# Required actions:
A - In the forum thread about cooking pork, what internal temperature does ed buchanan say ground pork should be cooked to for safety?
B - List every cut of meat that the forum thread about cooking pork says is the same cut.

======== Page excerpt

I have some 30 pounds of bratwurst coming in tomorrow uncooked. I'm going to hotel pan and H2O them into an oven until I see 160 degrees. Immediate ice bath. 
For service, grilled until HOT. 
I don't expect to encounter any "pink" food.

But, ya, don't BOIL the sausages. SIMMER them. Standard protocol, DC Sunshine, from what I've read, THAT'S what makes them split = no good.
To be honest, I like a broken casing, but I want it to be broken on the grill.
...Not enough time for the fats to fall through the grill, just enough that the fats spill onto the bun. It moistens the bun and...
little bit of mustard on a fresh roll...
I got to stop talking about it...
/drool


----------



## koukouvagia (Apr 3, 2008)

The pink pork is absolutely nothing to worry about, it reflects nothing of the cooking time or internal temp. I have slow cooked pork butts for several hours and each and everytime there are certain parts of it that remain pink, whether it's a smoke ring from smoking or even just slowcooking in a pot or the oven. I am no scientist but I am sure that there is a chemical reaction that happens when that part of the animal is cooked. I am always explaining it to people who are weary of that part that they are not to worry, the meat is cooked past the point of doneness. I don't believe it has anything to do with methods of cooking, or ingredients.

Pork butt and pork shoulder by the way are the exact same cut of meat, as are picnic shoulder and boston butt... they're all the same.


----------



## ed buchanan (May 29, 2006)

Most commercial sausage prep places use a spice blend that comes from a lab . in Jersey.
It used to be 1 prescaled bag for every 25 Lbs meat mix and x amount of H2O. The mix contains hi amounts of oleo resin of paprika as well as nitrates and other chemicals.This combined with cooking temp is why it appears a light pink(not red). Also if the inner meat is subject to high amount of oxygen it will get more pink. It will not get you ill to eat like this. Solid pork roast and cuts can be cooked till 140-145 and thats ok. For ground pork for safety sake cook higher(165) the reason being, you dont know what else is in there. (read Ingredients) Example when I make I mix with boned turkey leg meat.Why because we use turkey breast only and this is great outlet for legs and side meat.


----------



## deltadoc (Aug 15, 2004)

Having worked on an Iowa farm owned by my cousins and uncle, and having other relatives who spent their whole adult life raising hogs, I can tell you that the only reason trichonosis is no longer the threat it used to be is that hogs are allowed to root on cement, not in mud holes like the old days. It is the fecal material and the mud where the trichonosis used to eminate.

Allow the hog to root only on cement, and you pretty much eliminate the source of trichonosis in hogs.

I have a friend that actually makes pork jerky from raw pork.

Despite what I think I know about it, I still refuse to eat raw pork!

================
======== Data section

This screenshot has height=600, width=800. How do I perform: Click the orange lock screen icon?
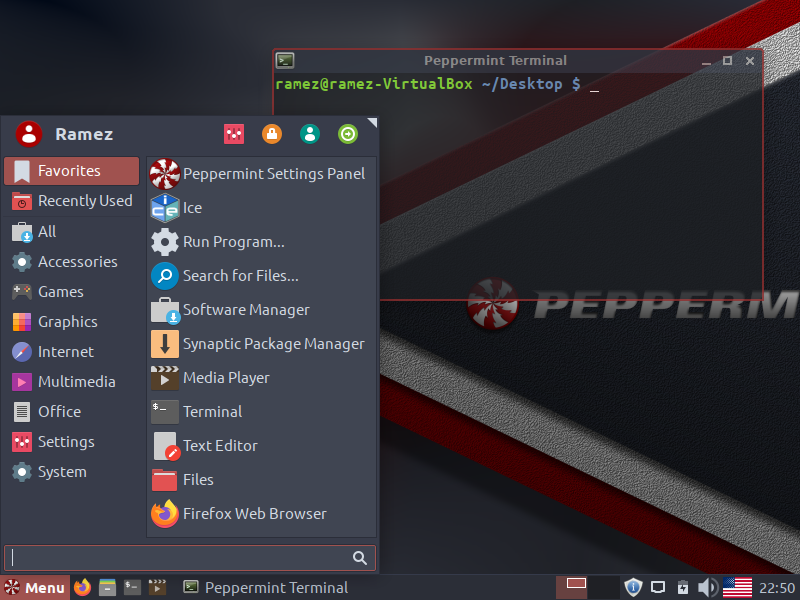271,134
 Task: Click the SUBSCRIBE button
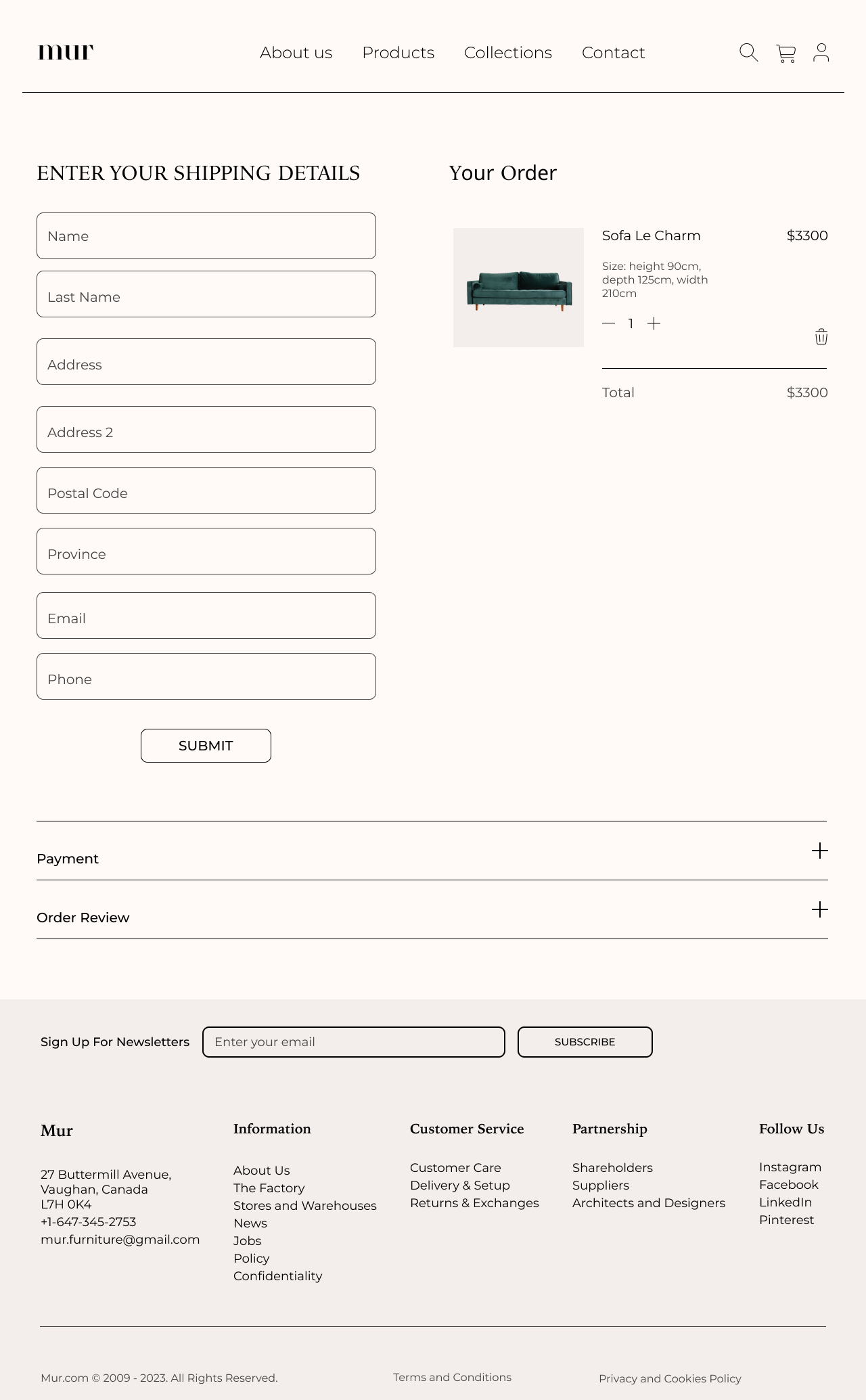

================

# Answers per task:
A - 165

B - Pork butt, pork shoulder, picnic shoulder, boston butt